In 2015, with funding from the Methuselah Foundation and Life Extension Foundation, the bowhead whale genome was sequenced by João Pedro de Magalhães and his team at the University of Liverpool. The bowhead whale is possibly the longest-lived mammal, capable of living over 200 years. The genome project was undertaken to learn more about the mammal's mechanisms for longevity and resistance to age-related diseases, which are unknown. An assembly of the bowhead whale genome has been made available online.

=== New Organ Alliance ===

The Methuselah Foundation sponsored the New Organ Alliance, an initiative to alleviate organ donation shortages. In 2013, the foundation announced the New Organ Liver Prize, a $1,000,000 award to the first team that can create a bioengineered or regenerative liver therapy.

New Organ Alliance partnered with the Organ Preservation Alliance and was funded through the National Science Foundation and Methuselah Foundation. and "Bioengineering Priorities on a Path to Ending Organ Shortage".

In 2016, NASA and the New Organ Alliance announced the Vascular Tissue Challenge. The Vascular Tissue Challenge offers a $500,000 prize "to be divided among the first three teams that successfully create thick, metabolically-functional human vascularized organ tissue in a controlled laboratory environment."

In November 2016, with the Vascular Tissue Challenge, the New Organ Alliance hosted the Vascular Tissue Challenge Roadmapping Workshop, with funding from the NSF.

=== Organ Preservation Alliance ===

In 2013, Methuselah collaborated with the Organ Preservation Alliance.

=== Supercentenarian Research Foundation ===

In 2006, Methuselah contributed capital and fiscal sponsorship to launch the Supercentenarian Research Foundation (SRF) to study supercentenarians (people over 110 years of age).

== SENS Research Foundation ==

From 2003 to 2009, Methuselah Foundation served as the backbone organization for the strategies for engineered negligible senescence (SENS) program, a long-term research framework developed by Aubrey de Grey. The SENS program aimed to prevent or reverse seven forms of molecular or cellular damage associated with aging.

During that time, de Grey and David Gobel established SENS-related research programs on human bioremedial biology at Rice University and Arizona State University. The programs used environmental remediation principles directed at reversing "pollution" in human cells. Methuselah sponsored a series of SENS-focused roundtables and conferences.

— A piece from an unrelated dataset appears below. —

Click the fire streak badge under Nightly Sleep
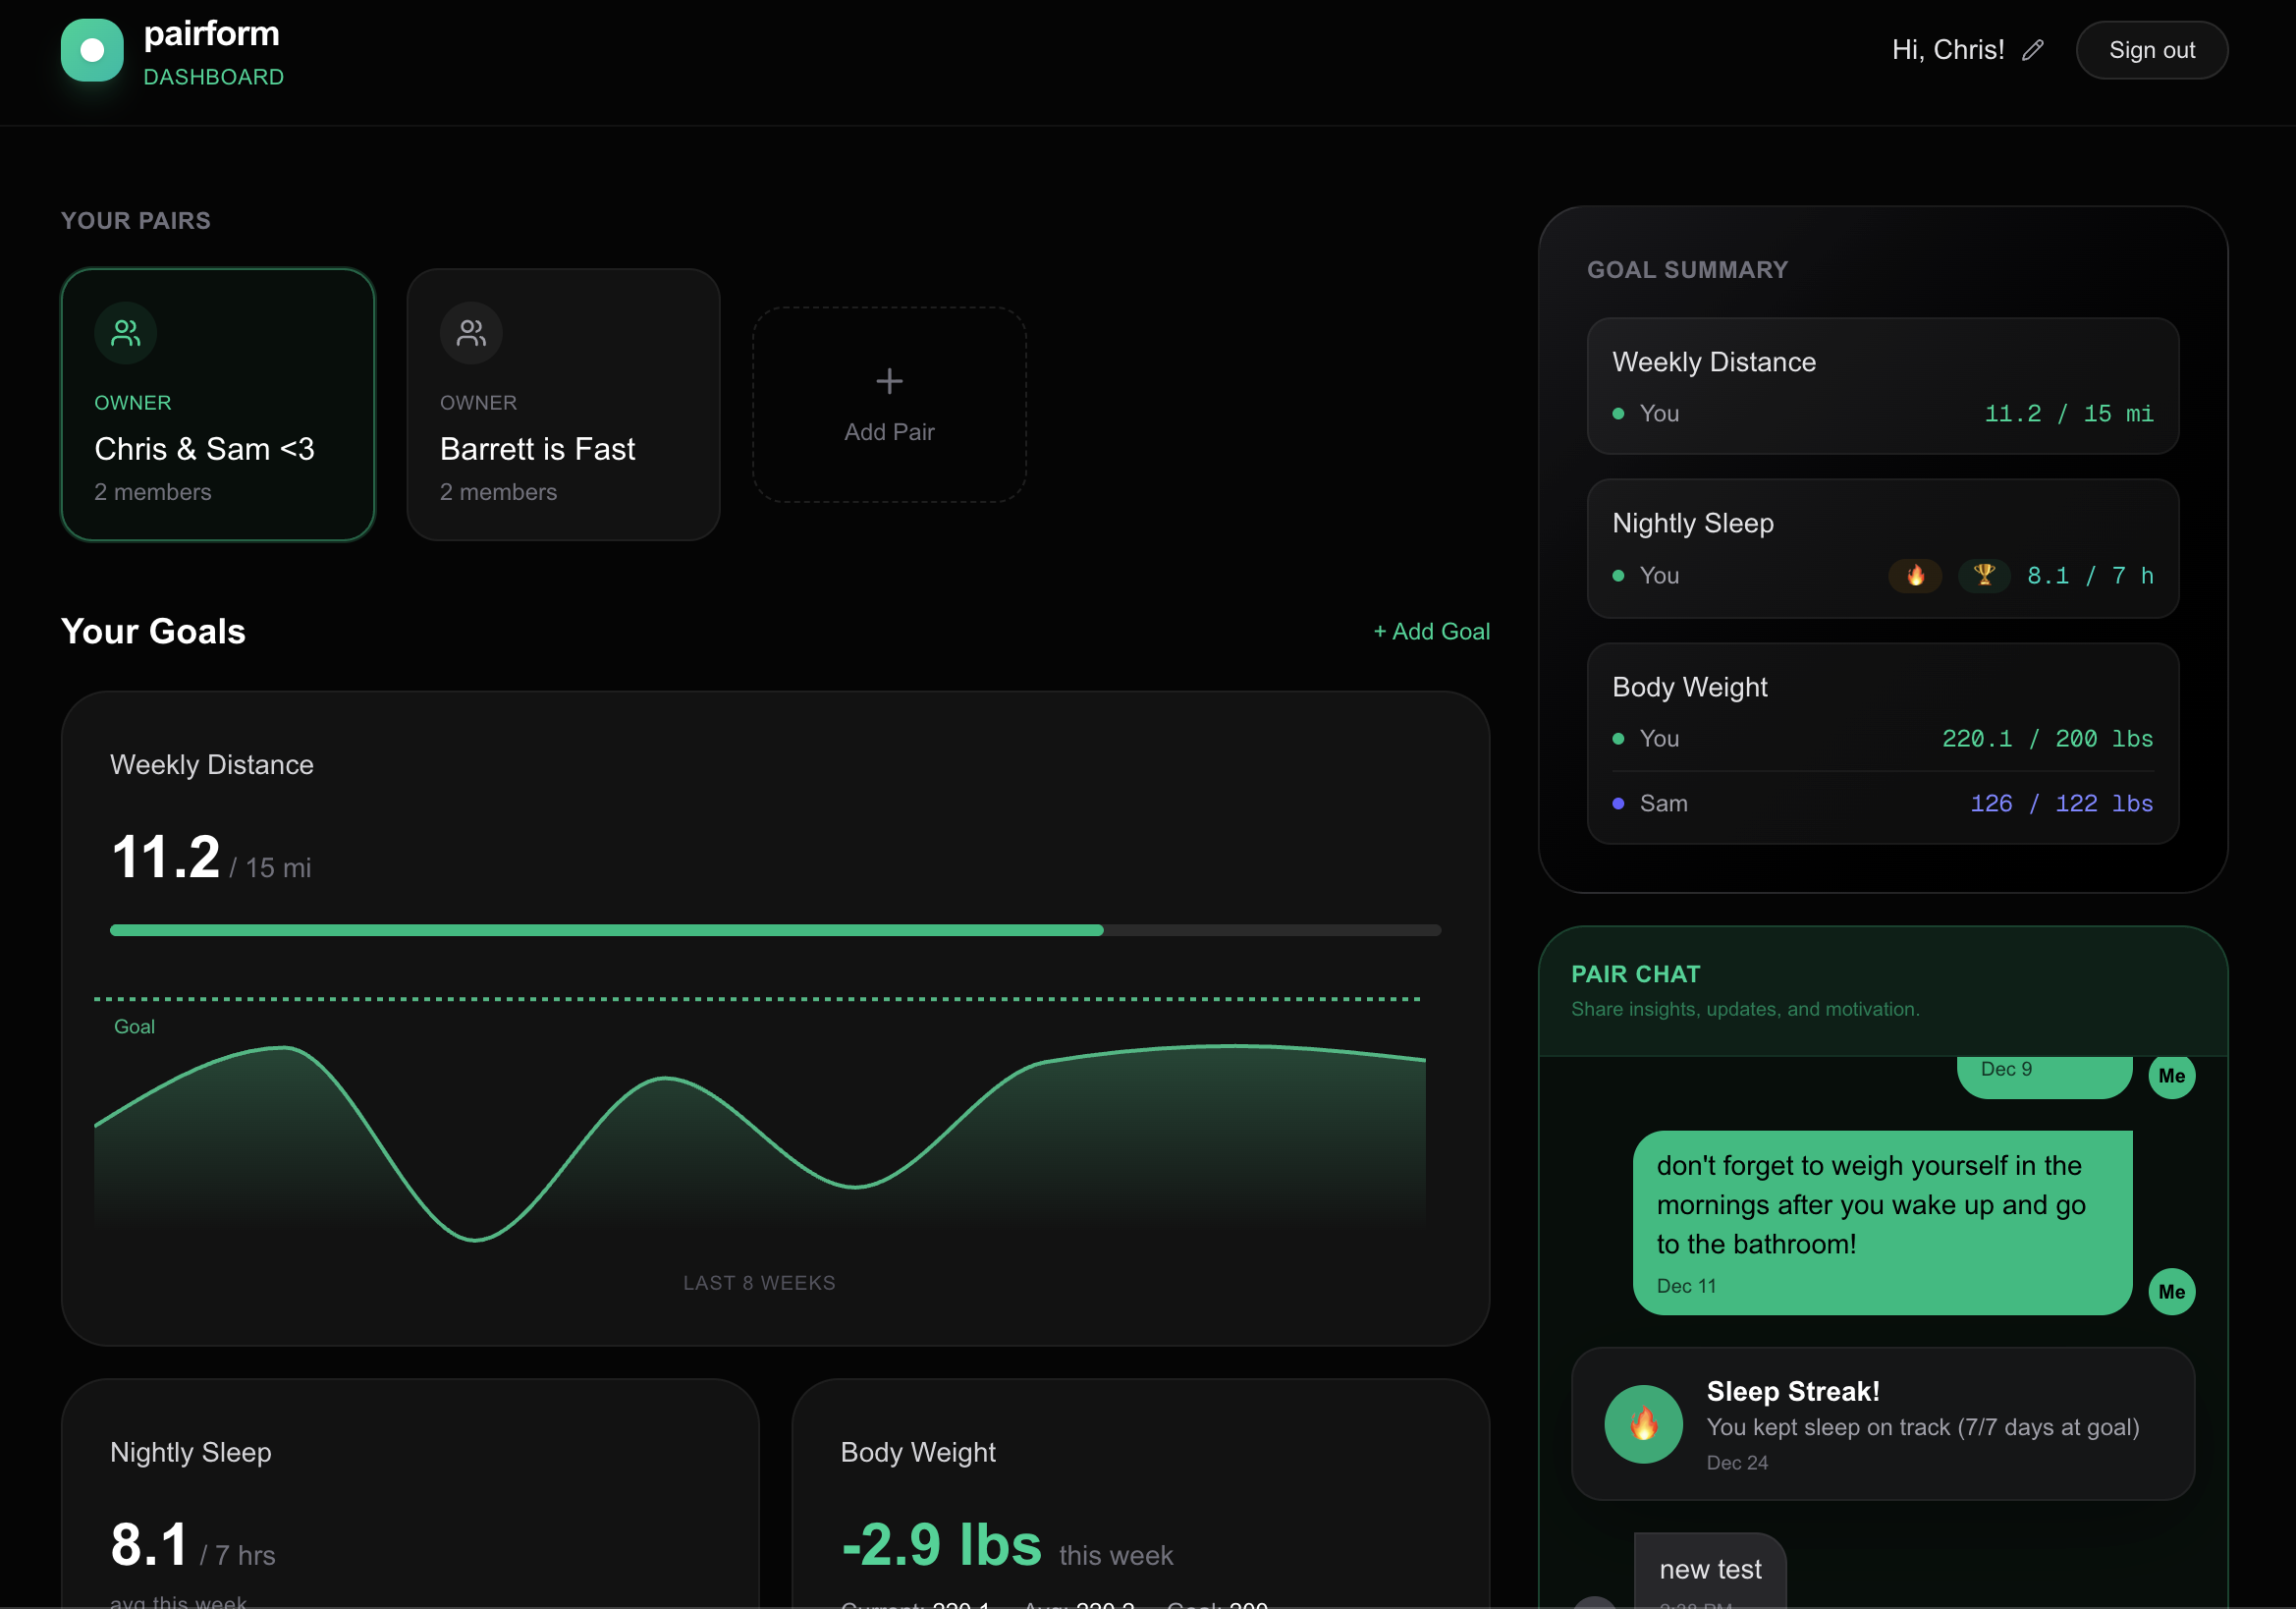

Under de Grey's leadership, SENS spun out from Methuselah as the SENS Research Foundation in 2009.

== Monetary support ==

In 2004, the Methuselah Foundation was funded by 300 donors. In 2015, the foundation created a monument to the 300 donors from this initiative at St. Thomas Island in the U.S. Virgin Islands.

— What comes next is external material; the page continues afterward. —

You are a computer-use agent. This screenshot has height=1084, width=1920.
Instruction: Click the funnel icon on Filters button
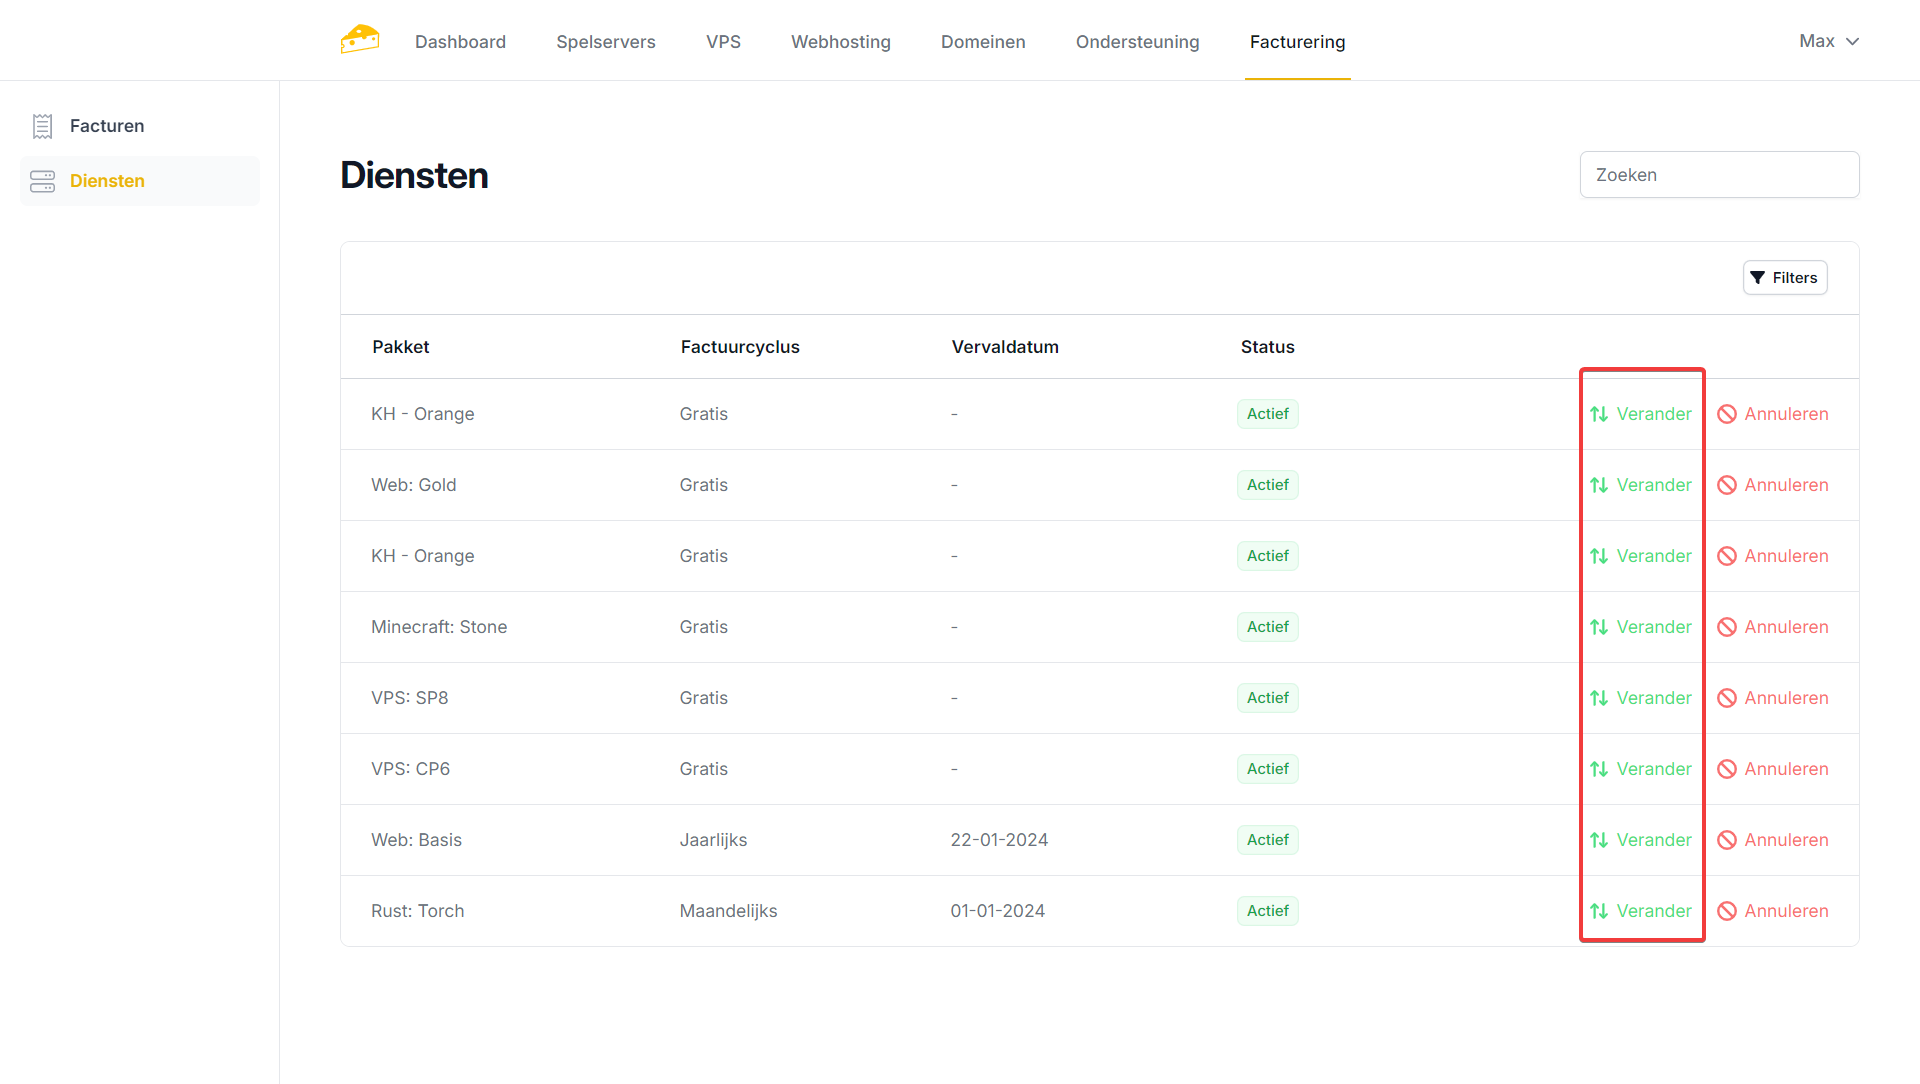[1758, 278]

On September 16, 2006, Peter Thiel announced that he was pledging $3.5 million to the Methuselah Foundation and the SENS programs.

In 2007, Justin Bonomo, a professional poker player, pledged 5% of his tournament winnings to SENS research.

In January 2018, the anonymous principal of the Pineapple Fund donated $1 million to the Methuselah Foundation, in addition to $2 million donated to SENS Research Foundation.

On May 12, 2021, Vitalik Buterin, co-founder of Ethereum, made a series of donations to the foundation.